Pixel coordinate grounding data
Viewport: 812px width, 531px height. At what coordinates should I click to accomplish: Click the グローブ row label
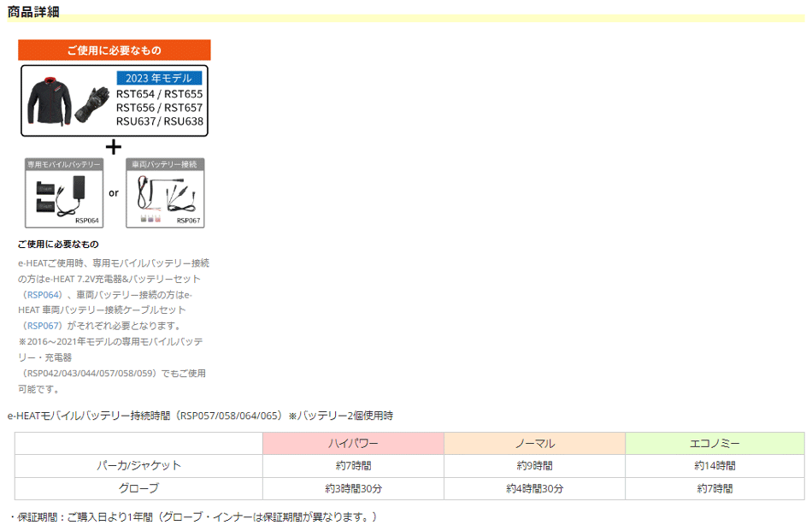coord(138,488)
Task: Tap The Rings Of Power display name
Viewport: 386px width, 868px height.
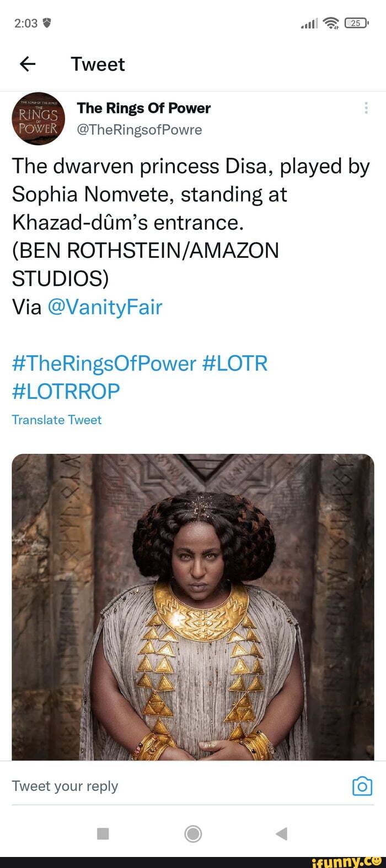Action: (x=143, y=108)
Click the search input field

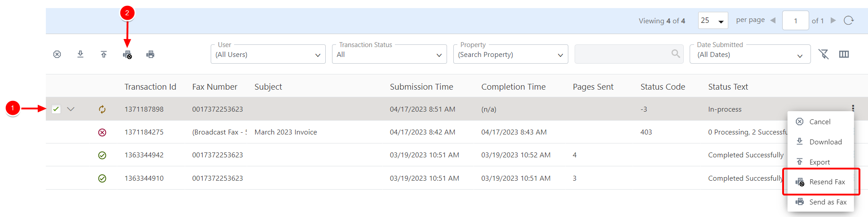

> [Work task]:
In the answer, the data should reappear exactly, with no pictures.

> [Response to the exercise]:
Viewport: 812px width, 531px height. At what coordinates should I click to accomplish: Click the グローブ row label
coord(138,488)
Task: Tap The Rings Of Power display name
Viewport: 386px width, 868px height.
Action: (x=143, y=108)
Click the search input field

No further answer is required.